### EXERCISE
The answer must be an exact copy of the lines from the one containing "Where should I" through the last line of the records, with no pictures.

### RECORDS SHOWN
______

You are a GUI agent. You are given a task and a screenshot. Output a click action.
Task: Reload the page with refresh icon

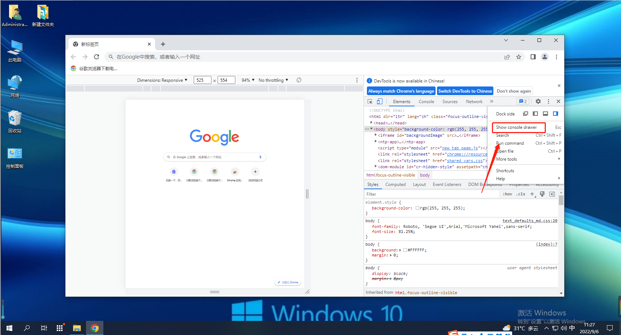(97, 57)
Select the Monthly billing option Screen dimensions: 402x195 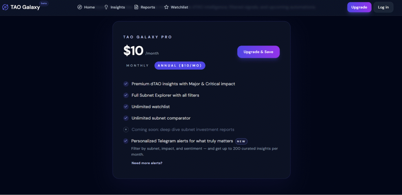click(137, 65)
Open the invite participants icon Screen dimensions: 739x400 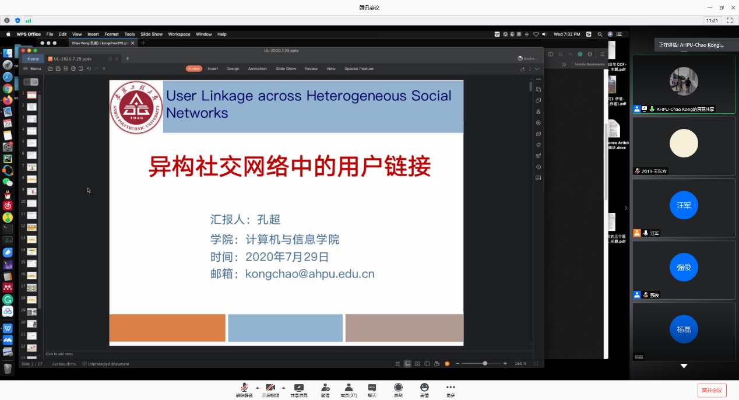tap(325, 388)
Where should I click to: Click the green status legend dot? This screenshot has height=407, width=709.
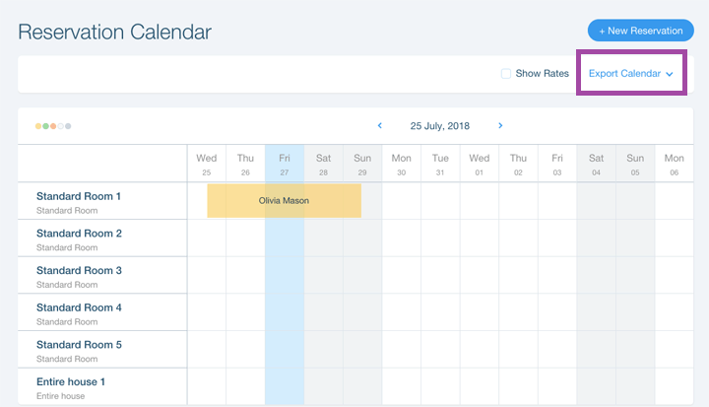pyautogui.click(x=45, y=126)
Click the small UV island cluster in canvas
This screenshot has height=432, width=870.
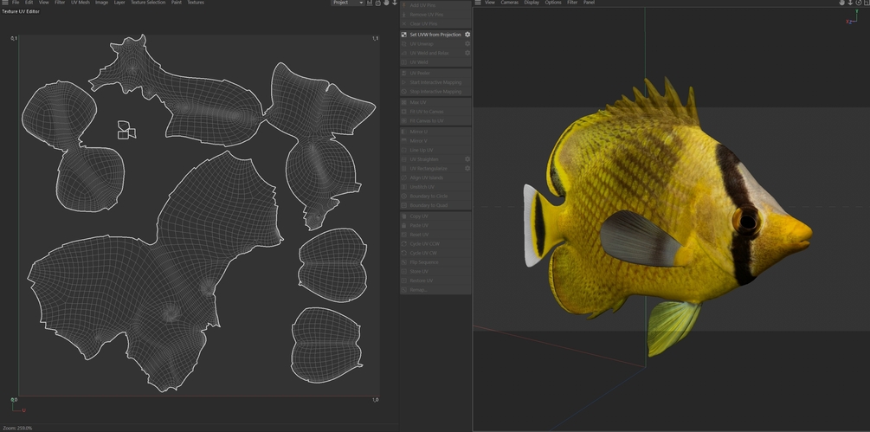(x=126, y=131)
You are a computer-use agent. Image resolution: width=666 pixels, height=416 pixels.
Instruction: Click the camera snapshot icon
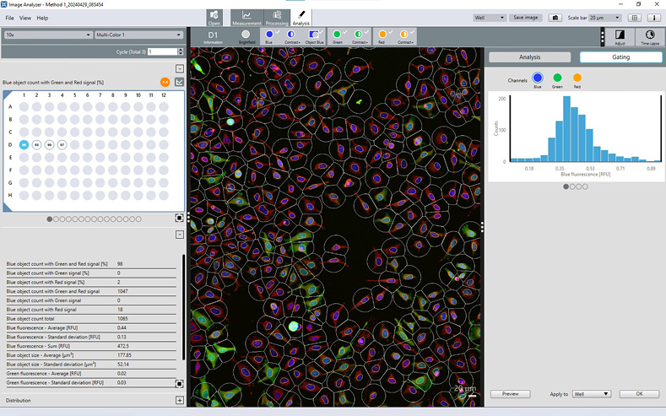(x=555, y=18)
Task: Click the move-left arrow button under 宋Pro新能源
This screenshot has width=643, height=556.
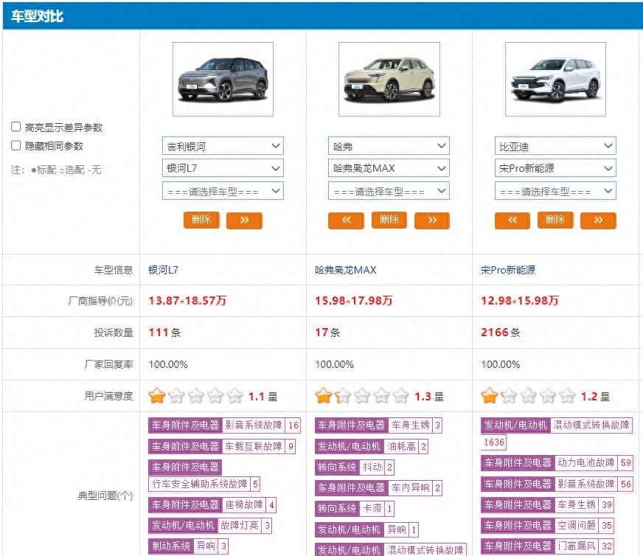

______

### EXPECTED OUTPUT
Where should I click to: Click the green status legend dot? This screenshot has height=407, width=709.
pyautogui.click(x=45, y=126)
Click the small UV island cluster in canvas
This screenshot has height=432, width=870.
(x=126, y=131)
You are a computer-use agent. Image resolution: width=666 pixels, height=416 pixels.
Instruction: Click the camera snapshot icon
(x=555, y=18)
Task: Click the move-left arrow button under 宋Pro新能源
This screenshot has width=643, height=556.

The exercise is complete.